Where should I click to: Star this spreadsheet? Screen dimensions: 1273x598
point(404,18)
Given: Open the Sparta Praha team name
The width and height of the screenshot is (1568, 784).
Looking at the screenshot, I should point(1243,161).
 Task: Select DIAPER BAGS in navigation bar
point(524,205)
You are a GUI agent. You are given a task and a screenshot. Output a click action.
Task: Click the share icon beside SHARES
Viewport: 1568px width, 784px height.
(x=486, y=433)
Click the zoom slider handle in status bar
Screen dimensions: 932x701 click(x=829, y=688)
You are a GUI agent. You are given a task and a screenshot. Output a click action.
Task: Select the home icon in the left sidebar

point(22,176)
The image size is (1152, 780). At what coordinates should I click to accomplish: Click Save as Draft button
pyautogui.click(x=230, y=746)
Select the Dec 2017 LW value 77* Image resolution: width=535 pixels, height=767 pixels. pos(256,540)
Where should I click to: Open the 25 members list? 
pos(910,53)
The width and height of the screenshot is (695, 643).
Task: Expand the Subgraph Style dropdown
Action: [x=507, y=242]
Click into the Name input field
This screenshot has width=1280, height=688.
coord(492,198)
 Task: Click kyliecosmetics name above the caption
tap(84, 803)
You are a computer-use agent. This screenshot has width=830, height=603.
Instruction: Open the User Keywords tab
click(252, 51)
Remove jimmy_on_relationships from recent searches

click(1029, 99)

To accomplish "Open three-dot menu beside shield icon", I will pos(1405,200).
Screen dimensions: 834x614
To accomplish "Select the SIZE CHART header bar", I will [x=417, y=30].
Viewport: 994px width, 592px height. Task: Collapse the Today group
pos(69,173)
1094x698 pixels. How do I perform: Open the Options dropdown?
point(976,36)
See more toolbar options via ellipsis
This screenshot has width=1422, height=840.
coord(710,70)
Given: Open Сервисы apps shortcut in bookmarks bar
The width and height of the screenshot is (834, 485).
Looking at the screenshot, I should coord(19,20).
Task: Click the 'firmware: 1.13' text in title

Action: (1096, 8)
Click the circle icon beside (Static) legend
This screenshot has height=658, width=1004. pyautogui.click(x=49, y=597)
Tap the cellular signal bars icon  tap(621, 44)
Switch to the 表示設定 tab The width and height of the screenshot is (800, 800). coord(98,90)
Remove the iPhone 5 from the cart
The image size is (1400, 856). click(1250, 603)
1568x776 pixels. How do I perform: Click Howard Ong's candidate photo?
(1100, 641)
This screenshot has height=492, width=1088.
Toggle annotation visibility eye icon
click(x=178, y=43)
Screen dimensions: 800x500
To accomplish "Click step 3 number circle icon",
■ ■ ■ ■ ■
#### [EXERCISE PROMPT]
The material is to be output in full, exactly as it stands.

#### [EXERCISE OUTPUT]
Where should I click to: Star this spreadsheet? Screen dimensions: 1273x598
point(404,18)
Given: Open the Sparta Praha team name
The width and height of the screenshot is (1568, 784).
Looking at the screenshot, I should point(1243,161).
 Task: Select DIAPER BAGS in navigation bar
point(524,205)
You are a GUI agent. You are given a task and a screenshot. Output a click action.
Task: Click the share icon beside SHARES
Viewport: 1568px width, 784px height.
(x=486, y=433)
Click the zoom slider handle in status bar
Screen dimensions: 932x701 click(x=829, y=688)
You are a GUI agent. You are given a task and a screenshot. Output a click action.
Task: Select the home icon in the left sidebar

point(22,176)
The image size is (1152, 780). At what coordinates should I click to accomplish: Click Save as Draft button
pyautogui.click(x=230, y=746)
Select the Dec 2017 LW value 77* Image resolution: width=535 pixels, height=767 pixels. pos(256,540)
Where should I click to: Open the 25 members list? 
pos(910,53)
The width and height of the screenshot is (695, 643).
Task: Expand the Subgraph Style dropdown
Action: [x=507, y=242]
Click into the Name input field
This screenshot has width=1280, height=688.
coord(492,198)
 Task: Click kyliecosmetics name above the caption
tap(84, 803)
You are a computer-use agent. This screenshot has width=830, height=603.
Instruction: Open the User Keywords tab
click(252, 51)
Remove jimmy_on_relationships from recent searches

click(1029, 99)

To accomplish "Open three-dot menu beside shield icon", I will pos(1405,200).
Screen dimensions: 834x614
To accomplish "Select the SIZE CHART header bar", I will [x=417, y=30].
Viewport: 994px width, 592px height. Task: Collapse the Today group
pos(69,173)
1094x698 pixels. How do I perform: Open the Options dropdown?
point(976,36)
See more toolbar options via ellipsis
This screenshot has width=1422, height=840.
coord(710,70)
Given: Open Сервисы apps shortcut in bookmarks bar
The width and height of the screenshot is (834, 485).
Looking at the screenshot, I should coord(19,20).
Task: Click the 'firmware: 1.13' text in title

Action: (1096, 8)
Click the circle icon beside (Static) legend
This screenshot has height=658, width=1004. pyautogui.click(x=49, y=597)
Tap the cellular signal bars icon  tap(621, 44)
Switch to the 表示設定 tab The width and height of the screenshot is (800, 800). coord(98,90)
Remove the iPhone 5 from the cart
The image size is (1400, 856). click(1250, 603)
1568x776 pixels. How do I perform: Click Howard Ong's candidate photo?
(1100, 641)
This screenshot has height=492, width=1088.
Toggle annotation visibility eye icon
click(x=178, y=43)
Screen dimensions: 800x500
To accomplish "Click step 3 number circle icon",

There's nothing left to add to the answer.